Format the records below as a JSON list of strings, with one string per line and no strings for blank lines.
○ ○ ○ ○ ○ ○ ○
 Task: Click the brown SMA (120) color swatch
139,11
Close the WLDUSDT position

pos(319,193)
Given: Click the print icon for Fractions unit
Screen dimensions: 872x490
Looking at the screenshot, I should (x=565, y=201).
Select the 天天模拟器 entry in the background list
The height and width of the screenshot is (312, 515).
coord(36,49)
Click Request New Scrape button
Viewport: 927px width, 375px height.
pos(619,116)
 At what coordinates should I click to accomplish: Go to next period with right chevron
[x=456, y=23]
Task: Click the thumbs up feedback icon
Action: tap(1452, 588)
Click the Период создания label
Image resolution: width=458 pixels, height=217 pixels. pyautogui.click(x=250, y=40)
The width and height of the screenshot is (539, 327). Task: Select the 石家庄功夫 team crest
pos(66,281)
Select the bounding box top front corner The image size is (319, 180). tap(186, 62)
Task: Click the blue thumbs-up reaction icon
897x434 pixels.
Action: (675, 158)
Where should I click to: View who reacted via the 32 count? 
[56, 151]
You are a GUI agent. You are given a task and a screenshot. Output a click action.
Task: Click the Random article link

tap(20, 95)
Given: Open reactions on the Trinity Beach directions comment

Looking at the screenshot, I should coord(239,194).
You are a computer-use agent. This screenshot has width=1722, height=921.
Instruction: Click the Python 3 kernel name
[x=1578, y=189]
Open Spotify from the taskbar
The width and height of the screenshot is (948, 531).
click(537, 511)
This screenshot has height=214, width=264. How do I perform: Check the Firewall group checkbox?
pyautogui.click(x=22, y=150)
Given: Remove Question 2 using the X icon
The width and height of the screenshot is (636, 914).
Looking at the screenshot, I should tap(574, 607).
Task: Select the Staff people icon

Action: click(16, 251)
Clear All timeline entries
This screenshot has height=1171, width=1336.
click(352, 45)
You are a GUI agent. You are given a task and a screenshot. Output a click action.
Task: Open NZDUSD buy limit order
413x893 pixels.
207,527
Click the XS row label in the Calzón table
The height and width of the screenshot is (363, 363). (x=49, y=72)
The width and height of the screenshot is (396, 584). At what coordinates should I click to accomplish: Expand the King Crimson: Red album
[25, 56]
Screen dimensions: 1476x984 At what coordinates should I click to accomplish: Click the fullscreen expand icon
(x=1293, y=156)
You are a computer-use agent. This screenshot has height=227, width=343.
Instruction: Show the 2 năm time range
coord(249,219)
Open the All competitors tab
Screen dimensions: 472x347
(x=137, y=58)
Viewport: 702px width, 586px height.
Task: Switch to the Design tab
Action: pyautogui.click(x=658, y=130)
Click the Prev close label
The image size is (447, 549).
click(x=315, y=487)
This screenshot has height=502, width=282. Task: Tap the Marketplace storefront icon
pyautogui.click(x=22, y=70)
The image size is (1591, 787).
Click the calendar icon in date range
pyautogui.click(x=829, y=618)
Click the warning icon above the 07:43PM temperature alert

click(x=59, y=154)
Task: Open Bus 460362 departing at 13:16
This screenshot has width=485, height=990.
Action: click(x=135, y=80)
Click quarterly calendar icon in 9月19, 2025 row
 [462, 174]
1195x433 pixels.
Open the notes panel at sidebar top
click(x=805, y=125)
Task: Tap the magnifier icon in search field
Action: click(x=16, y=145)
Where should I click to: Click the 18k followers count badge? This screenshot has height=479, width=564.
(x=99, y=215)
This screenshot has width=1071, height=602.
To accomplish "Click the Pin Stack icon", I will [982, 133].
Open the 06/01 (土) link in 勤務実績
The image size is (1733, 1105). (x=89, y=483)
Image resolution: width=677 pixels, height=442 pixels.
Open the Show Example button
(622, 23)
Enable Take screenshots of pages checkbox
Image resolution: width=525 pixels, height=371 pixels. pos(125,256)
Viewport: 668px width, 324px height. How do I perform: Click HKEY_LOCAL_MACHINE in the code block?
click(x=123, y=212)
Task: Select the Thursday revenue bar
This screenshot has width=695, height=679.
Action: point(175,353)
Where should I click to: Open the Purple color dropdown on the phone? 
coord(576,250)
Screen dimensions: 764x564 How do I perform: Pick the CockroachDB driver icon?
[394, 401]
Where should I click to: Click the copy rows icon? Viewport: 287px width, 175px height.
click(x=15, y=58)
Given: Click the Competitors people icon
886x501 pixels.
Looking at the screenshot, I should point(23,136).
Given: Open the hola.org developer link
○ ○ ○ ○ ○ ○ ○
ANSWER FOR THE TASK:
[
  " Task: Click the brown SMA (120) color swatch",
  "139,11",
  "Close the WLDUSDT position",
  "pos(319,193)",
  "Given: Click the print icon for Fractions unit",
  "Screen dimensions: 872x490",
  "Looking at the screenshot, I should (x=565, y=201).",
  "Select the 天天模拟器 entry in the background list",
  "The height and width of the screenshot is (312, 515).",
  "coord(36,49)",
  "Click Request New Scrape button",
  "Viewport: 927px width, 375px height.",
  "pos(619,116)",
  " At what coordinates should I click to accomplish: Go to next period with right chevron",
  "[x=456, y=23]",
  "Task: Click the thumbs up feedback icon",
  "Action: tap(1452, 588)",
  "Click the Период создания label",
  "Image resolution: width=458 pixels, height=217 pixels. pyautogui.click(x=250, y=40)",
  "The width and height of the screenshot is (539, 327). Task: Select the 石家庄功夫 team crest",
  "pos(66,281)",
  "Select the bounding box top front corner The image size is (319, 180). tap(186, 62)",
  "Task: Click the blue thumbs-up reaction icon",
  "897x434 pixels.",
  "Action: (675, 158)",
  "Where should I click to: View who reacted via the 32 count? ",
  "[56, 151]",
  "You are a GUI agent. You are given a task and a screenshot. Output a click action.",
  "Task: Click the Random article link",
  "tap(20, 95)",
  "Given: Open reactions on the Trinity Beach directions comment",
  "Looking at the screenshot, I should coord(239,194).",
  "You are a computer-use agent. This screenshot has width=1722, height=921.",
  "Instruction: Click the Python 3 kernel name",
  "[x=1578, y=189]",
  "Open Spotify from the taskbar",
  "The width and height of the screenshot is (948, 531).",
  "click(537, 511)",
  "This screenshot has height=214, width=264. How do I perform: Check the Firewall group checkbox?",
  "pyautogui.click(x=22, y=150)",
  "Given: Remove Question 2 using the X icon",
  "The width and height of the screenshot is (636, 914).",
  "Looking at the screenshot, I should tap(574, 607).",
  "Task: Select the Staff people icon",
  "Action: click(16, 251)",
  "Clear All timeline entries",
  "This screenshot has height=1171, width=1336.",
  "click(352, 45)",
  "You are a GUI agent. You are given a task and a screenshot. Output a click action.",
  "Task: Open NZDUSD buy limit order",
  "413x893 pixels.",
  "207,527",
  "Click the XS row label in the Calzón table",
  "The height and width of the screenshot is (363, 363). (x=49, y=72)",
  "The width and height of the screenshot is (396, 584). At what coordinates should I click to accomplish: Expand the King Crimson: Red album",
  "[25, 56]",
  "Screen dimensions: 1476x984 At what coordinates should I click to accomplish: Click the fullscreen expand icon",
  "(x=1293, y=156)",
  "You are a computer-use agent. This screenshot has height=227, width=343.",
  "Instruction: Show the 2 năm time range",
  "coord(249,219)",
  "Open the All competitors tab",
  "Screen dimensions: 472x347",
  "(x=137, y=58)",
  "Viewport: 702px width, 586px height.",
  "Task: Switch to the Design tab",
  "Action: pyautogui.click(x=658, y=130)",
  "Click the Prev close label",
  "The image size is (447, 549).",
  "click(x=315, y=487)",
  "This screenshot has height=502, width=282. Task: Tap the Marketplace storefront icon",
  "pyautogui.click(x=22, y=70)",
  "The image size is (1591, 787).",
  "Click the calendar icon in date range",
  "pyautogui.click(x=829, y=618)",
  "Click the warning icon above the 07:43PM temperature alert",
  "click(x=59, y=154)",
  "Task: Open Bus 460362 departing at 13:16",
  "This screenshot has width=485, height=990.",
  "Action: click(x=135, y=80)",
  "Click quarterly calendar icon in 9月19, 2025 row",
  " [462, 174]",
  "1195x433 pixels.",
  "Open the notes panel at sidebar top",
  "click(x=805, y=125)",
  "Task: Tap the magnifier icon in search field",
  "Action: click(x=16, y=145)",
  "Where should I click to: Click the 18k followers count badge? This screenshot has height=479, width=564.",
  "(x=99, y=215)",
  "This screenshot has width=1071, height=602.",
  "To accomplish \"Click the Pin Stack icon\", I will [982, 133].",
  "Open the 06/01 (土) link in 勤務実績",
  "The image size is (1733, 1105). (x=89, y=483)",
  "Image resolution: width=677 pixels, height=442 pixels.",
  "Open the Show Example button",
  "(622, 23)",
  "Enable Take screenshots of pages checkbox",
  "Image resolution: width=525 pixels, height=371 pixels. pos(125,256)",
  "Viewport: 668px width, 324px height. How do I perform: Click HKEY_LOCAL_MACHINE in the code block?",
  "click(x=123, y=212)",
  "Task: Select the Thursday revenue bar",
  "This screenshot has width=695, height=679.",
  "Action: point(175,353)",
  "Where should I click to: Open the Purple color dropdown on the phone? ",
  "coord(576,250)",
  "Screen dimensions: 764x564 How do I perform: Pick the CockroachDB driver icon?",
  "[394, 401]",
  "Where should I click to: Click the copy rows icon? Viewport: 287px width, 175px height.",
  "click(x=15, y=58)",
  "Given: Click the Competitors people icon",
  "886x501 pixels.",
  "Looking at the screenshot, I should point(23,136).",
  "Given: Open the hola.org developer link"
]